The recent Cambridge Analytica/Facebook scandal has opened a huge can of worms surrounding data privacy. For the average Facebook user, like myself, it has thrown up a number of questions:
- What data of mine does Facebook store and share with third parties?
- Am I comfortable with my online activity being constantly tracked and shared?
- Is it time to delete my account because I don’t appreciate being spied on?
For some people who use online social media platforms, these questions may not seem at all pertinent. In reality, there are millions of people who will continue to use Facebook and other platforms without caring about how their data is being used. It’s about personal opinion. But the recent debate has definitely triggered me to research the subject and to consider boycotting the platforms altogether, or at least finding out ways that the platforms can be used in a more secure way.
Nothing in life is free – with this in mind, we shouldn’t really be shocked to find out the extent of Facebook’s ‘data harvesting’. In the world of ‘big data’, the value of each ‘share’, ‘like’, ‘upload’, ‘comment’ etc.. is massive. On the surface, Facebook appears to be a social network allowing you to keep in touch with friends but in the world of online advertising, it is a very sophisticated surveillance tool. This is the price we pay in the digital age – everything we do, not only online but offline too is being tracked – every smartphone is essentially also a tracking device.
So without ditching all digital aspects of modern life and going to live in a remote forest with no access to technology (tempting as this may be), it is up to us, the user to become savvy and learn how to use platforms like Facebook in a way we feel comfortable doing.
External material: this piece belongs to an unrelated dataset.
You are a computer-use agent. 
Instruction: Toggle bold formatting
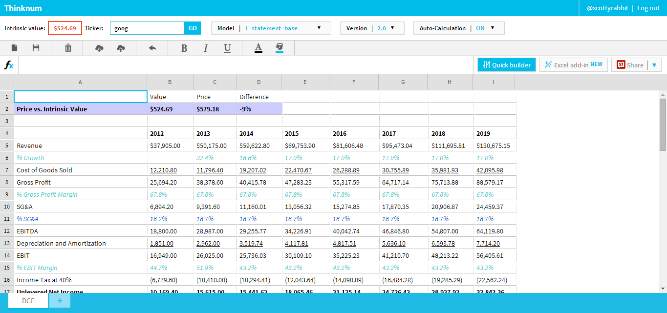[x=184, y=48]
Here are some tips as recommend by Tom’s Guide, to minimise the amount of data you share with Facebook:
1. Check what apps you have linked to your Facebook account
You can check what apps are linked to your account by going to ‘Settings’ and then clicking ‘Apps & Websites’ as below:
You can then select a particular app and remove it:
I was actually quite shocked to see that I had 215 apps connected to my account! Although it is fairly straightforward to disconnect and remove these apps, it is harder to view what data they have already collected – you have to contact the developer directly for this information and to request them to delete it. Time consuming to say the least!
2. Use Facebook in a private browsing mode
Accessing Facebook via private browsing mode such as Google Chrome’s Incognito mode will send less trackable data to Facebook. The shortcut on a PC is Shit+Ctrl+N which will automatically open it when using Chrome.
Installing the Facebook Container Extension is another way to access Facebook in a private browsing window.
3. Log out of Facebook when you aren’t using it
When you stay logged in to Facebook and continue to do other browsing online, Facebook can track everything you do, not just on FB but across the web.
4. Consider using Tracker Blockers
5. Opt out of the Facebook platform API sharing
By doing this you will disconnect and log out of all the third party apps that you have given permissions to log in with your Facebook account, see below:
Just click edit and turn this feature off. Again, this doesn’t delete data that has already been collected by these third parties, you have to contact each one separately for this, but it does stop them collecting further data.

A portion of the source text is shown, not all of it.